==== Stored data ====
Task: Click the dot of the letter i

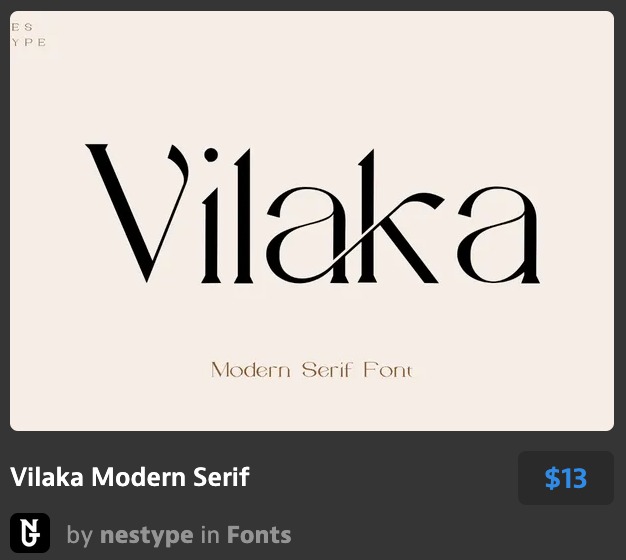Action: click(x=211, y=156)
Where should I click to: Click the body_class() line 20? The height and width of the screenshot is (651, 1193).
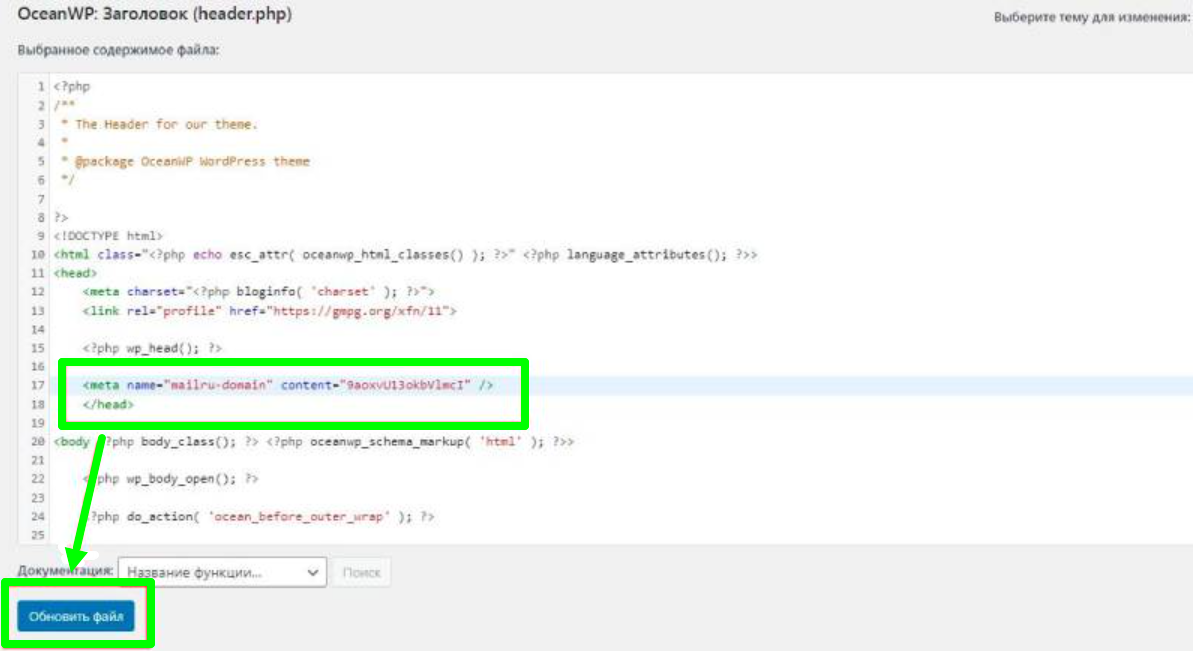314,441
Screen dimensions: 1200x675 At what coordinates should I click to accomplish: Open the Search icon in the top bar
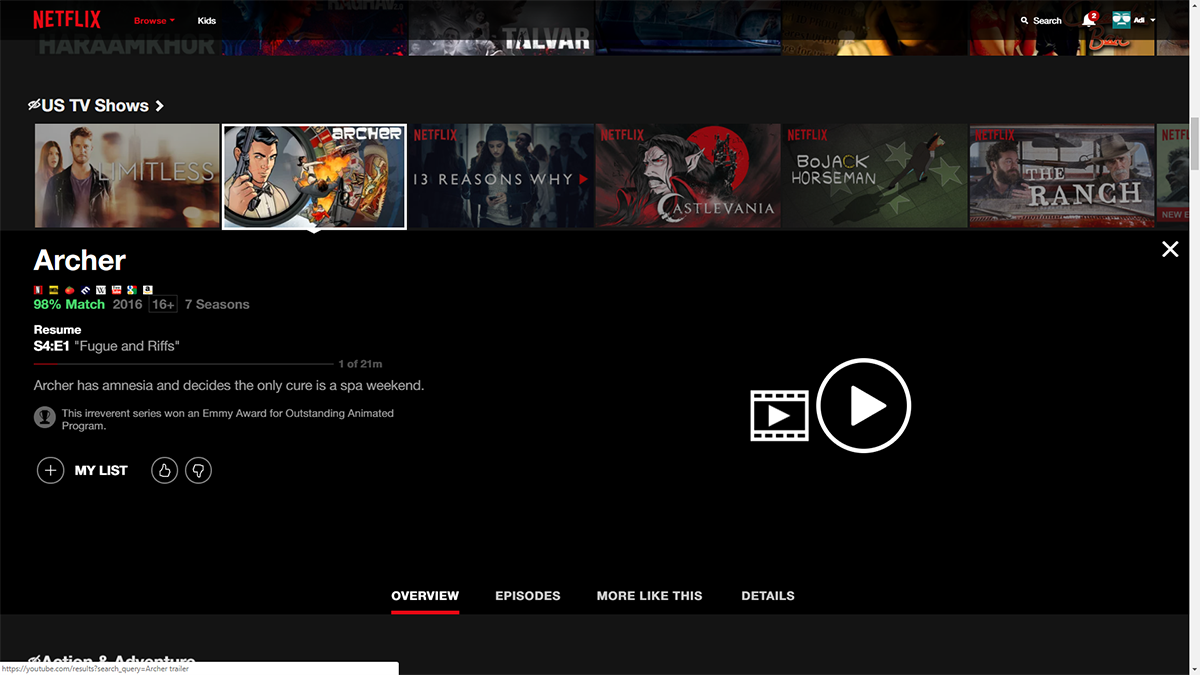pos(1024,20)
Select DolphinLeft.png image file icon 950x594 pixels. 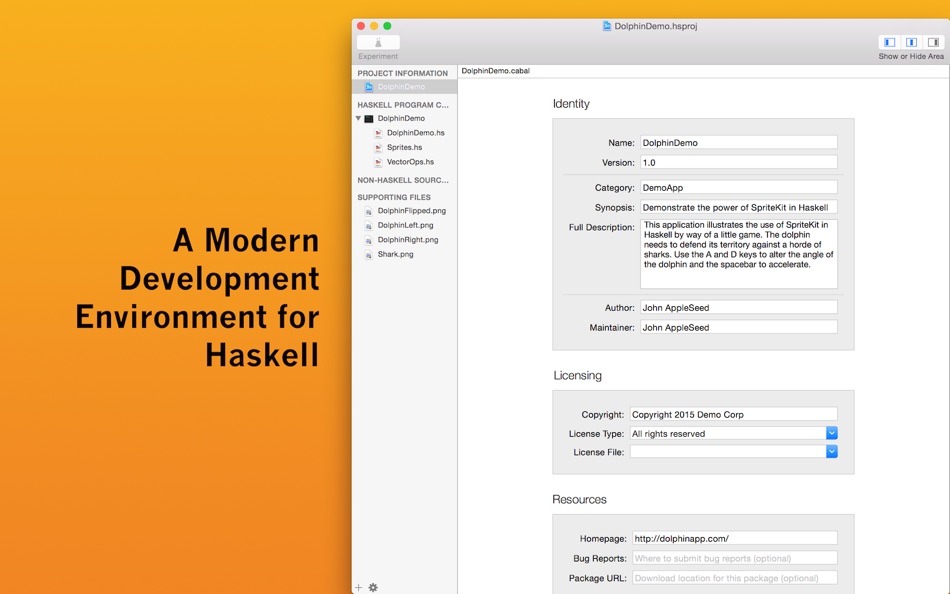coord(368,225)
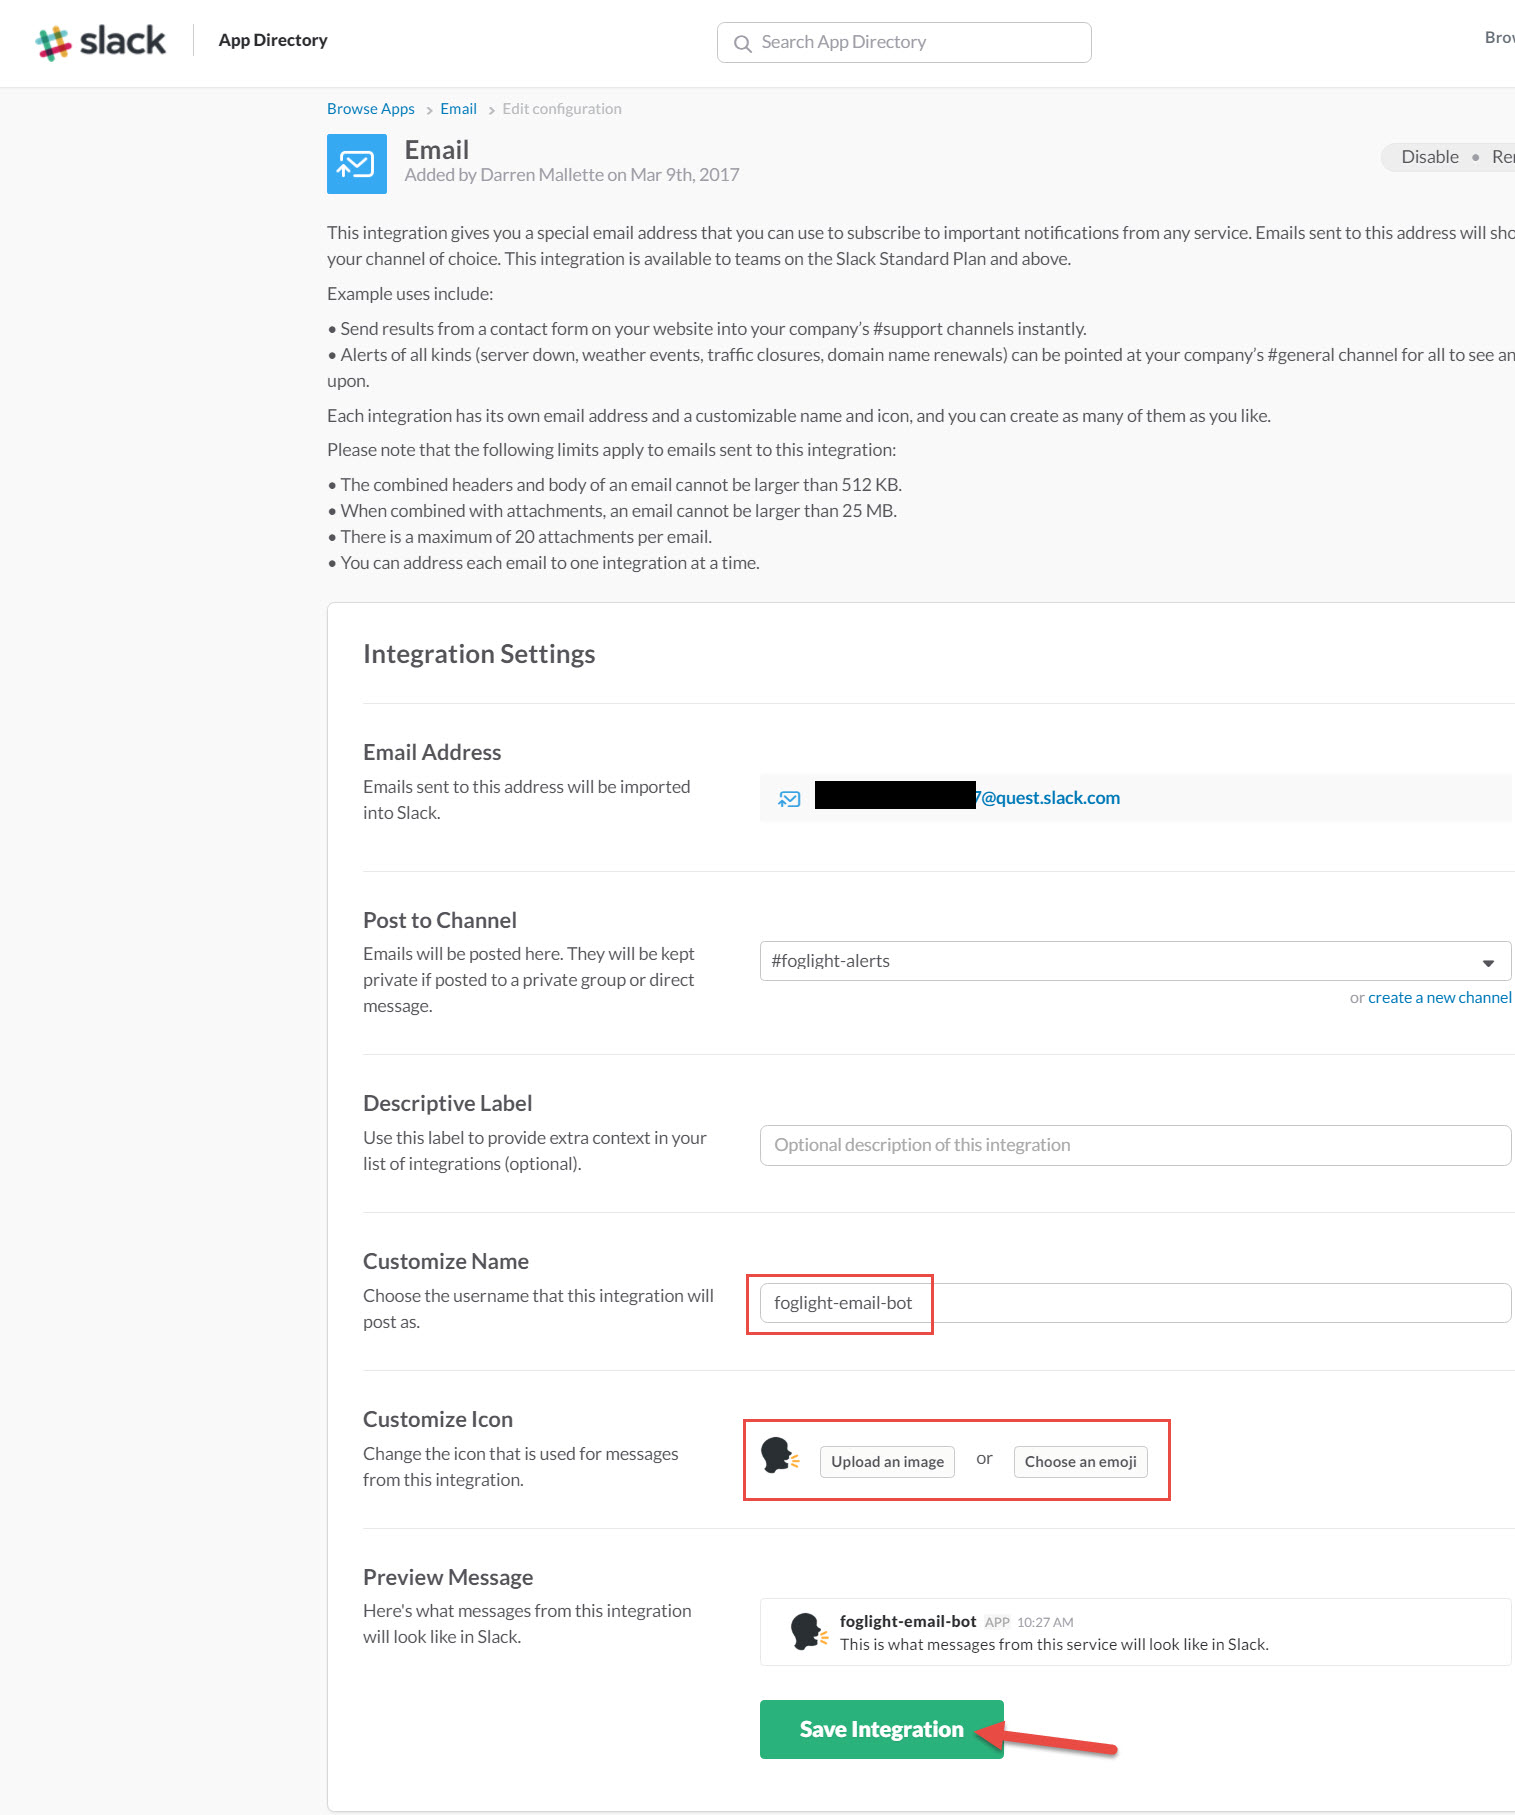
====
**The exercise**
Count the lines of the records that contain the word "should". Reply with the number only.

**Problem solution**
2